## begin RECORDED INFORMATION

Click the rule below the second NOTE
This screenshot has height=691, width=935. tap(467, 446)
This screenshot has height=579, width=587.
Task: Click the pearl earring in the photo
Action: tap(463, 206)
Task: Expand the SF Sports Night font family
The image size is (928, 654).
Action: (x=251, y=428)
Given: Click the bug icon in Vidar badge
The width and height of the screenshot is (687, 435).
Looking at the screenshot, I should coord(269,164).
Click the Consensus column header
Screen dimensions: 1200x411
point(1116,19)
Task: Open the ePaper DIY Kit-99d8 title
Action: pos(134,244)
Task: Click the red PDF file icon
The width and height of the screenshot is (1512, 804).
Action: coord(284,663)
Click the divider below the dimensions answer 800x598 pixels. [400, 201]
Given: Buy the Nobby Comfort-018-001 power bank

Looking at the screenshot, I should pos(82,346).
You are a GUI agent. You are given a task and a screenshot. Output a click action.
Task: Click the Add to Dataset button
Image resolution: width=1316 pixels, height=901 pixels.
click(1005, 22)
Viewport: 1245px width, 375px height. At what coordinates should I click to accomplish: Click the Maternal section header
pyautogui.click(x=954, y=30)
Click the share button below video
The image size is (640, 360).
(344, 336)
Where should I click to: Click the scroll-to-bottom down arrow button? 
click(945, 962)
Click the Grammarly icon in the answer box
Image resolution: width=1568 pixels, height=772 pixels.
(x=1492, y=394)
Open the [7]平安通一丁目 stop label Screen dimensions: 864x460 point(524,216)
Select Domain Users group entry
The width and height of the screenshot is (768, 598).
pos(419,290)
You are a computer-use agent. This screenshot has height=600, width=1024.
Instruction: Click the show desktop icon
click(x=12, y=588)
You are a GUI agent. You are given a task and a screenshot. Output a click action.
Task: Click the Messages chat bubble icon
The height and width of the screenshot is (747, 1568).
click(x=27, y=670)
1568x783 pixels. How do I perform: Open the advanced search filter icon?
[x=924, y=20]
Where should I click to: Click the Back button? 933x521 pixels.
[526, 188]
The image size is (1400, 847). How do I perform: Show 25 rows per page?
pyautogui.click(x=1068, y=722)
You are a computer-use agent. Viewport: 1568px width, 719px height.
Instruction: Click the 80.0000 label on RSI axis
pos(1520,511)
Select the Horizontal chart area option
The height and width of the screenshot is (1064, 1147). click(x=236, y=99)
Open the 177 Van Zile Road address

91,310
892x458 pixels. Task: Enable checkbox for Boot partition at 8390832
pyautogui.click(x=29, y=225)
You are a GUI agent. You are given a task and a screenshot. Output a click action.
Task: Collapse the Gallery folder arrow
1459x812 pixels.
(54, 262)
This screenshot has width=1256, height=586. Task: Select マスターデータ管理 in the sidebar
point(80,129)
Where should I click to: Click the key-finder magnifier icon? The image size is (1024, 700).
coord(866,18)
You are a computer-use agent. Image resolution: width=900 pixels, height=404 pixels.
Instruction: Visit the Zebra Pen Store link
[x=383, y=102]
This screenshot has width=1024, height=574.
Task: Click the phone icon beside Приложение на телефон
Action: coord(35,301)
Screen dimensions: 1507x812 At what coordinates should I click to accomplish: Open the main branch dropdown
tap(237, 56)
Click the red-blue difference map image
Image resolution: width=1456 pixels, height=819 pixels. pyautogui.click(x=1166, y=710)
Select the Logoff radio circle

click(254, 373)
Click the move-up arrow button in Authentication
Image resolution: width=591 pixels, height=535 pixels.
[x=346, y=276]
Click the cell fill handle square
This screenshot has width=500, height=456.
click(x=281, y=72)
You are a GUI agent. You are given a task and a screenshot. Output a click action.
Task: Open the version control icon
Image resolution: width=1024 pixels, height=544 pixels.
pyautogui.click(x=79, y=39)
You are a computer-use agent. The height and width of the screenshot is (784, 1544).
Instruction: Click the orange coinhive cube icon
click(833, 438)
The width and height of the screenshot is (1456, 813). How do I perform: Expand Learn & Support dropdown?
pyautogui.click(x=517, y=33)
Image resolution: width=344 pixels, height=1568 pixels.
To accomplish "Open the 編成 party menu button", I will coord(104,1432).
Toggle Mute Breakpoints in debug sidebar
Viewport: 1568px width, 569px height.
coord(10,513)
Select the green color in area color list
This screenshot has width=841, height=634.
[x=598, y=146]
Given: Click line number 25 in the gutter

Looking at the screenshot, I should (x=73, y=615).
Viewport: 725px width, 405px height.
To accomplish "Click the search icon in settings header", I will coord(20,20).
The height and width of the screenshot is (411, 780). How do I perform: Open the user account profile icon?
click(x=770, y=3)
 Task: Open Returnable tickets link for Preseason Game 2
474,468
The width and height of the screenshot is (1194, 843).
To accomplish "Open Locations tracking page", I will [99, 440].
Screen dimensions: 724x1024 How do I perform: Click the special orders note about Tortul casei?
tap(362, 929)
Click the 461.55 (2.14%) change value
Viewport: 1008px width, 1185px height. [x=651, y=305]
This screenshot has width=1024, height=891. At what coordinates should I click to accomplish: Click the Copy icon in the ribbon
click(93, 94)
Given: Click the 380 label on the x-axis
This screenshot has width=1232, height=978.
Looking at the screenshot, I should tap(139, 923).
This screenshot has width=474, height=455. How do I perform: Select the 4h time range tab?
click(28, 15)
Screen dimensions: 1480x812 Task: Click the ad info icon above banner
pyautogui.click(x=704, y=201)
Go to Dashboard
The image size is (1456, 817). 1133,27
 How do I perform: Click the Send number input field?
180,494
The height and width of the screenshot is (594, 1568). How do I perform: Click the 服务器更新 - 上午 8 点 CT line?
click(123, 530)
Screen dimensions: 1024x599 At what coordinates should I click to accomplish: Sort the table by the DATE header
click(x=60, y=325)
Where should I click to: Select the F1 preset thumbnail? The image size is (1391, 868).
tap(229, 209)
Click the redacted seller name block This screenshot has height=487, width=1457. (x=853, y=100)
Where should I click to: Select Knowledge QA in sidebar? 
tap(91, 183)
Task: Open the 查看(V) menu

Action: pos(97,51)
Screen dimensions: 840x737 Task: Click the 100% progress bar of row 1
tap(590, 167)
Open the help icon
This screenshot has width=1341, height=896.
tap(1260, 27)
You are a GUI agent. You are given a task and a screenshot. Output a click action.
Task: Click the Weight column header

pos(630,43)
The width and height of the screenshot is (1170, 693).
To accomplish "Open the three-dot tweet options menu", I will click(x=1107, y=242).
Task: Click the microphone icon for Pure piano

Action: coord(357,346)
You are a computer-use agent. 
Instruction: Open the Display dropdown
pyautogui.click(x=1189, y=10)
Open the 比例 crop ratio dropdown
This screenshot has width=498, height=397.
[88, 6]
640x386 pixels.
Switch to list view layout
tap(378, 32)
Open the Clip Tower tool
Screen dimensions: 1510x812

## end RECORDED INFORMATION

[WORK TO COMPLETE]
Starting at the line in the listing that contains "The width and height of the screenshot is (1194, 843)." and stopping after the line that contains "tap(229, 209)", lay out those lines as a JSON list of strings, one string per line, leaving out any blank lines.

[WORKED SOLUTION]
[
  "The width and height of the screenshot is (1194, 843).",
  "To accomplish \"Open Locations tracking page\", I will [99, 440].",
  "Screen dimensions: 724x1024 How do I perform: Click the special orders note about Tortul casei?",
  "tap(362, 929)",
  "Click the 461.55 (2.14%) change value",
  "Viewport: 1008px width, 1185px height. [x=651, y=305]",
  "This screenshot has width=1024, height=891. At what coordinates should I click to accomplish: Click the Copy icon in the ribbon",
  "click(93, 94)",
  "Given: Click the 380 label on the x-axis",
  "This screenshot has width=1232, height=978.",
  "Looking at the screenshot, I should tap(139, 923).",
  "This screenshot has width=474, height=455. How do I perform: Select the 4h time range tab?",
  "click(28, 15)",
  "Screen dimensions: 1480x812 Task: Click the ad info icon above banner",
  "pyautogui.click(x=704, y=201)",
  "Go to Dashboard",
  "The image size is (1456, 817). 1133,27",
  " How do I perform: Click the Send number input field?",
  "180,494",
  "The height and width of the screenshot is (594, 1568). How do I perform: Click the 服务器更新 - 上午 8 点 CT line?",
  "click(123, 530)",
  "Screen dimensions: 1024x599 At what coordinates should I click to accomplish: Sort the table by the DATE header",
  "click(x=60, y=325)",
  "Where should I click to: Select the F1 preset thumbnail? The image size is (1391, 868).",
  "tap(229, 209)"
]